**TASK DETAILS:**
Reproduce every one of the rows below word for word, with no changes.

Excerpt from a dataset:
——————
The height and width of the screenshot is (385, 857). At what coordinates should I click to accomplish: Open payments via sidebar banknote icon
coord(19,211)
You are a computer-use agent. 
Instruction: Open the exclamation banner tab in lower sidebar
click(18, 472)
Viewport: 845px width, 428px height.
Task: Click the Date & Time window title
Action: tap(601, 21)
——————
**ANSWER FOR THIS EXERCISE:**
The height and width of the screenshot is (385, 857). At what coordinates should I click to accomplish: Open payments via sidebar banknote icon
coord(19,211)
You are a computer-use agent. 
Instruction: Open the exclamation banner tab in lower sidebar
click(18, 472)
Viewport: 845px width, 428px height.
Task: Click the Date & Time window title
Action: tap(601, 21)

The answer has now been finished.